*Provided passage*
++++

Even though we’ll often refer to these environments as “traditional” or “sneakernet” environments, it’s important to note that it’s still possible to deliver Modern On-prem applications to these environemnts. Furthermore, nothing in the definition of Modern On-prem or the Kubernetes-based implementation presented here precludes and end customer from implementing the best practices of Modern On-prem in such an environment.
Aside: Deployment Targets and Kubernetes Market Bifurcation
While most of this guide assumes a Kubernetes-based implementation of Modern On-prem, vendors will also need to consider the case where a potential consumer of a Modern On-prem application may not have fully adopted Kubernetes for production workloads. This is often referred to as the bifurcated Kubernetes market.
In this case, it can be tempting to fork a SaaS application to deliver a more minimal, VM-focused approach like an OVA. The difficulties of a forked delivery model are discussed in depth in Release Management, but it bears repeating here. Rather than learning and implementing multiple schedulers or delivery models, we usually find the best way to deliver a Kubernetes-based application to an on-prem environment is to include a Kubernetes installer as part of the application package.

++++

*Description of the task*
Decide whether each statement agrees with the Modern On-prem text. Answer yes or no for each, quoting the words of the text that decide it. (a) Most of the guide assumes a Kubernetes-based implementation of Modern On-prem. (b) The guide's usual recommendation is to fork a SaaS application into a VM-focused package such as an OVA. (c) Modern On-prem applications cannot be delivered to "sneakernet" environments.

++++

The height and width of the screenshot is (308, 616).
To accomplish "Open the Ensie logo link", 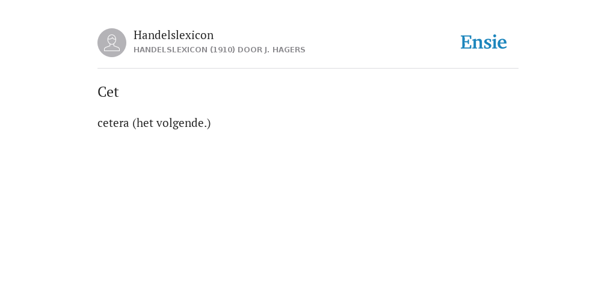I will click(484, 42).
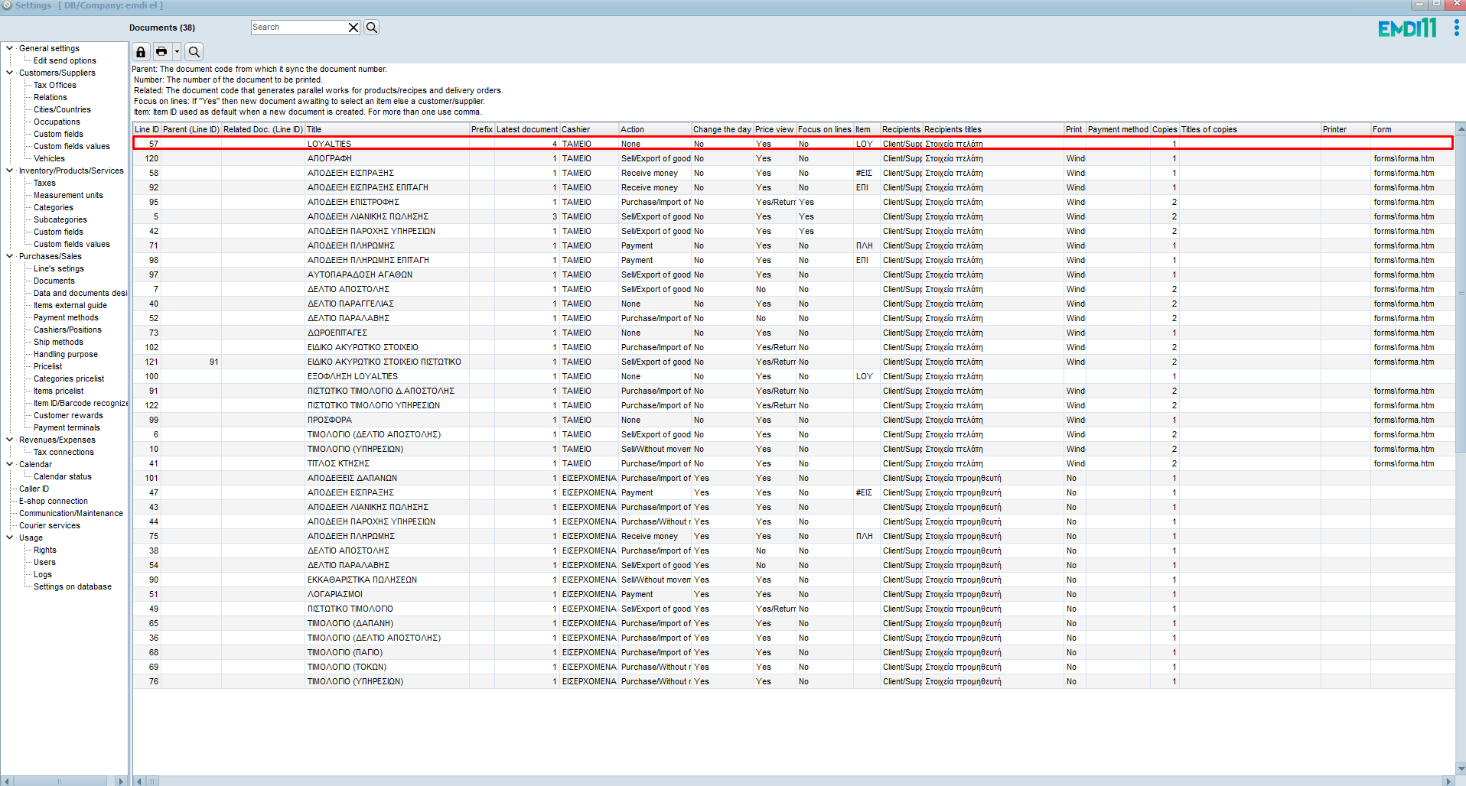Open the print options dropdown arrow

tap(177, 52)
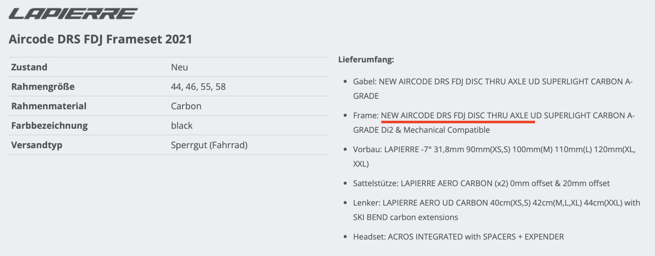Click the Lapierre brand logo
Image resolution: width=655 pixels, height=256 pixels.
point(73,14)
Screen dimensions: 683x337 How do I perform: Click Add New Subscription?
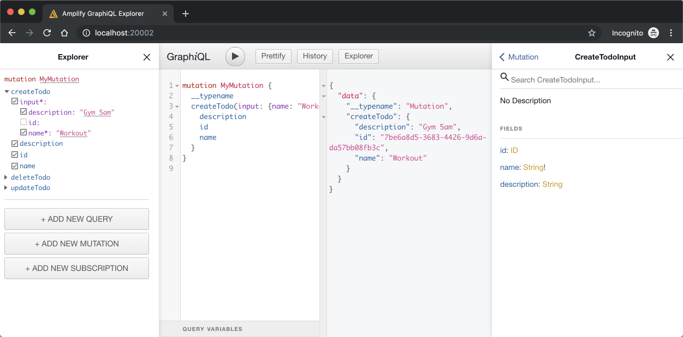coord(76,268)
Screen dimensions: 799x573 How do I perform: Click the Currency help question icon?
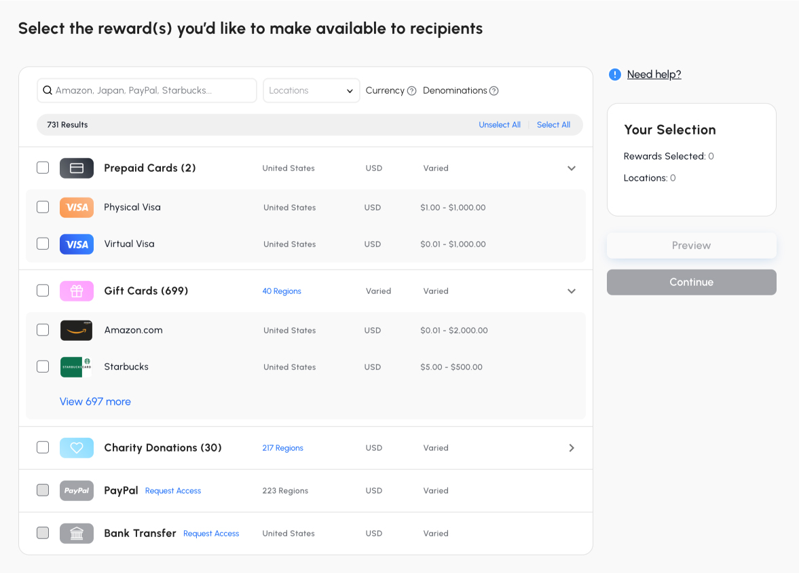click(411, 91)
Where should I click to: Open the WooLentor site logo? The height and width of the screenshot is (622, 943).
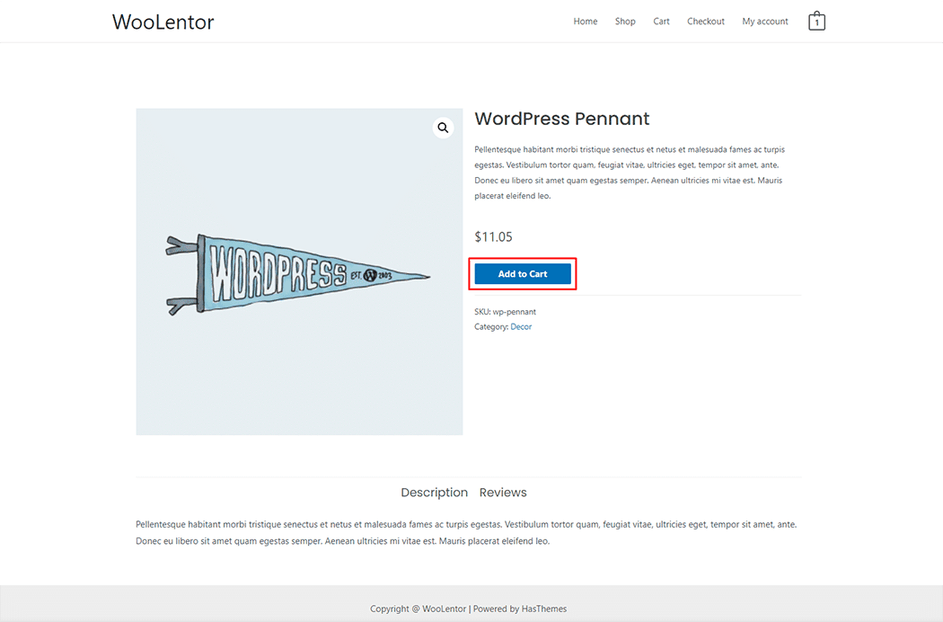coord(163,22)
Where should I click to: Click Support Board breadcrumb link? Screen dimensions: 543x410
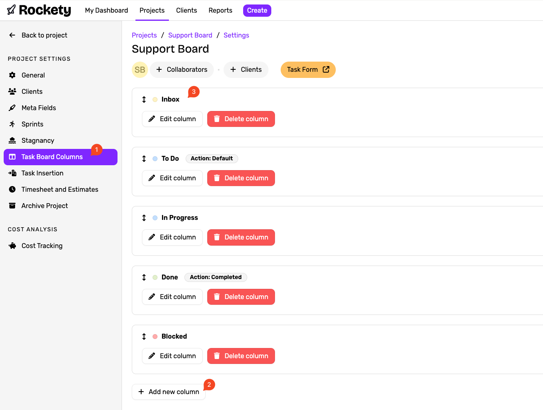pos(190,35)
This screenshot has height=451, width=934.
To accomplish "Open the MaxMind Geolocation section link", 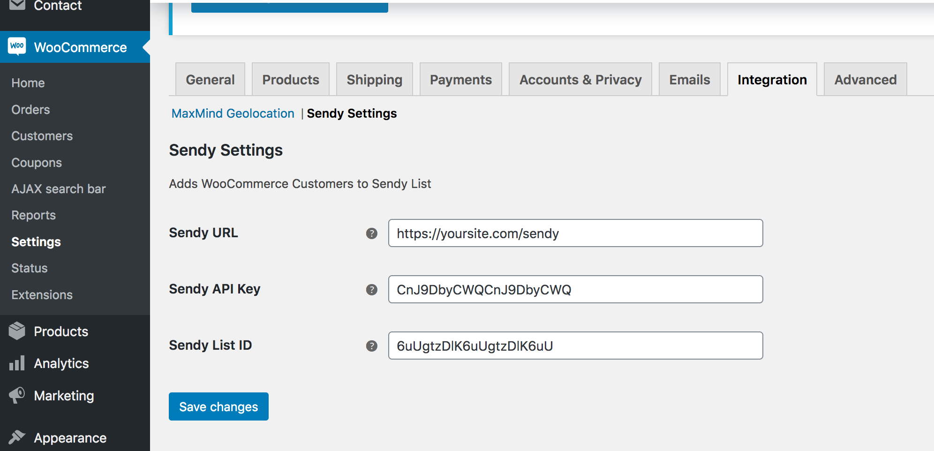I will pyautogui.click(x=233, y=113).
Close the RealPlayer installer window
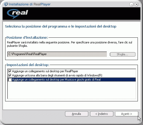This screenshot has width=143, height=125. [137, 4]
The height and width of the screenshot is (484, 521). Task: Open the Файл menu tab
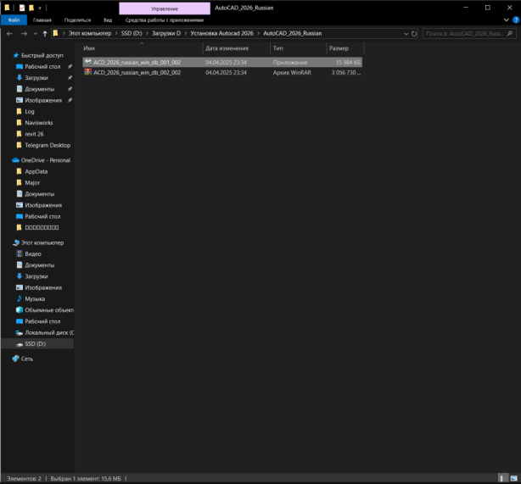14,19
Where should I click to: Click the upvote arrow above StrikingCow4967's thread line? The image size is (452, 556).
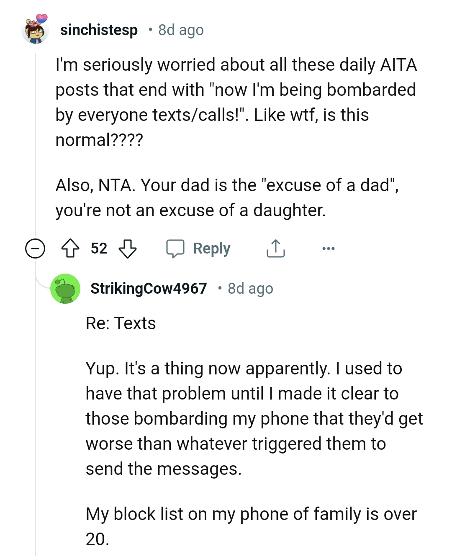(71, 248)
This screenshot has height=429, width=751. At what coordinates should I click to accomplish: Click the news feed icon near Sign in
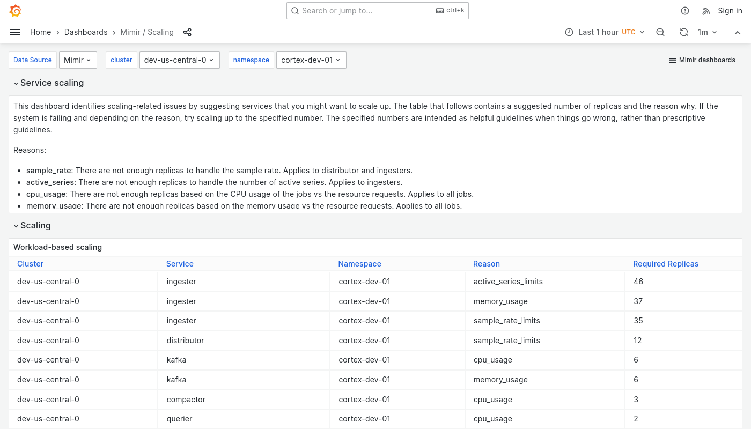[706, 11]
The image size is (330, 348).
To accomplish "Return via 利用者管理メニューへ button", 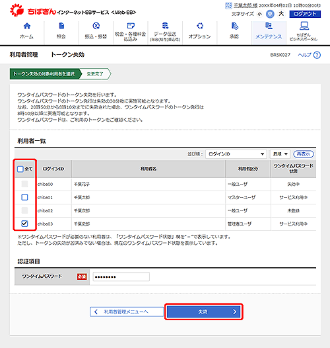I will click(x=127, y=312).
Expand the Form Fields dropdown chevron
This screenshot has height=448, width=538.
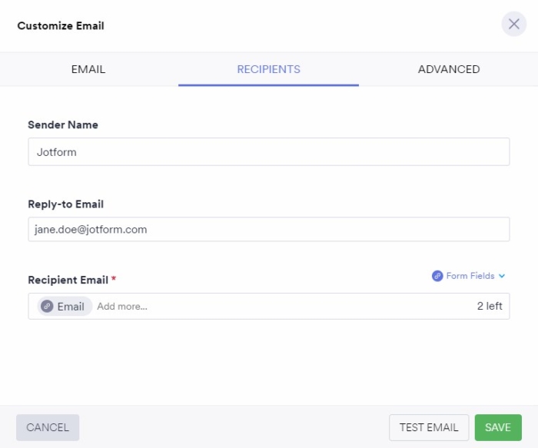click(x=502, y=276)
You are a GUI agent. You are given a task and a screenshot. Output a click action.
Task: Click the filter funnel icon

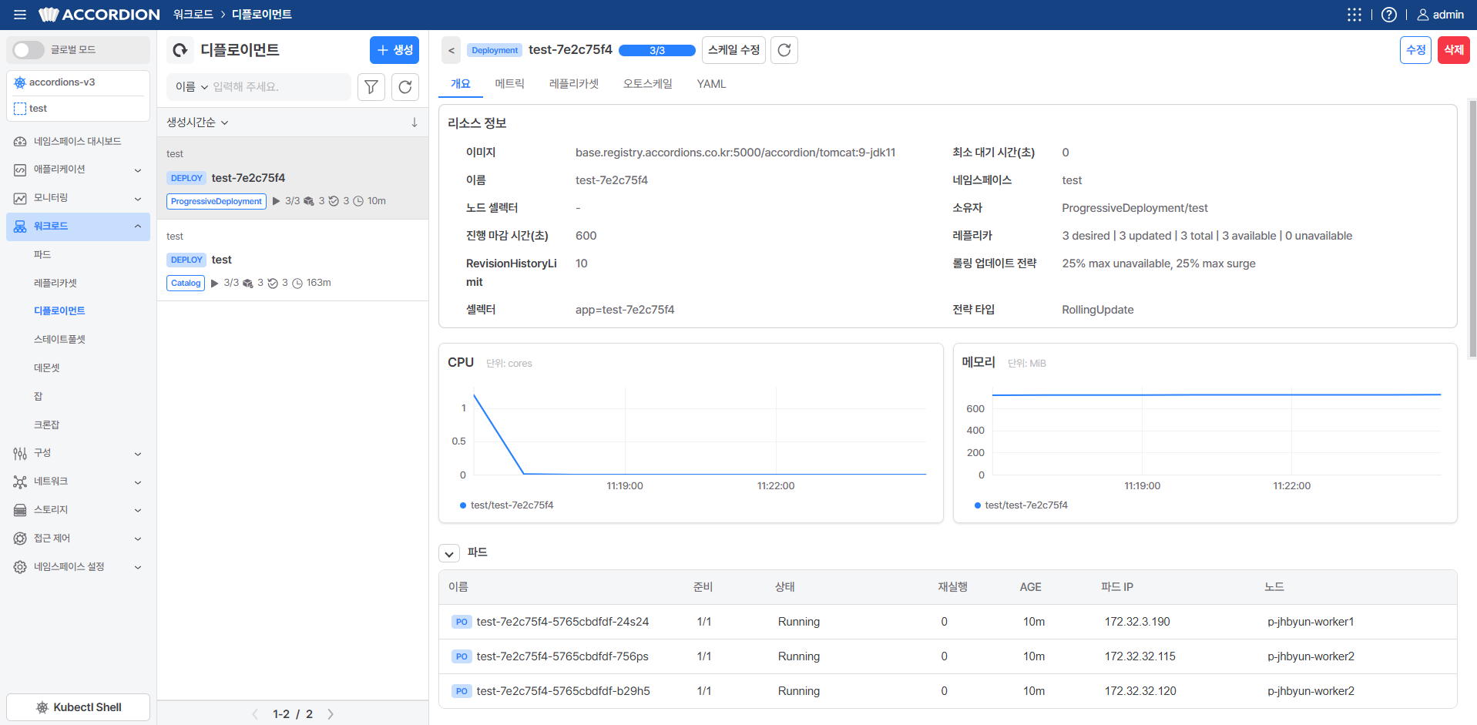click(371, 87)
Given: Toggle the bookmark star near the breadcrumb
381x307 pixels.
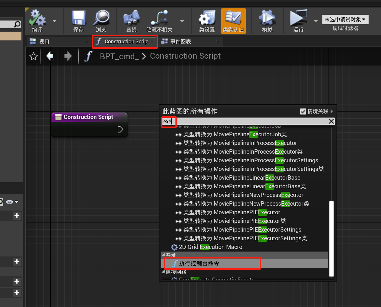Looking at the screenshot, I should (33, 56).
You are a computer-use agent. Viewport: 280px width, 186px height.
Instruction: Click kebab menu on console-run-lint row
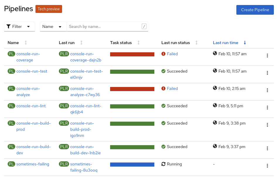coord(267,108)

++++

*Problem solution*
(a) Yes: "most of this guide assumes a Kubernetes-based implementation of Modern On-prem"
(b) No: "we usually find the best way to deliver a Kubernetes-based application to an on-prem environment is to include a Kubernetes installer as part of the application package"
(c) No: "it’s still possible to deliver Modern On-prem applications to these"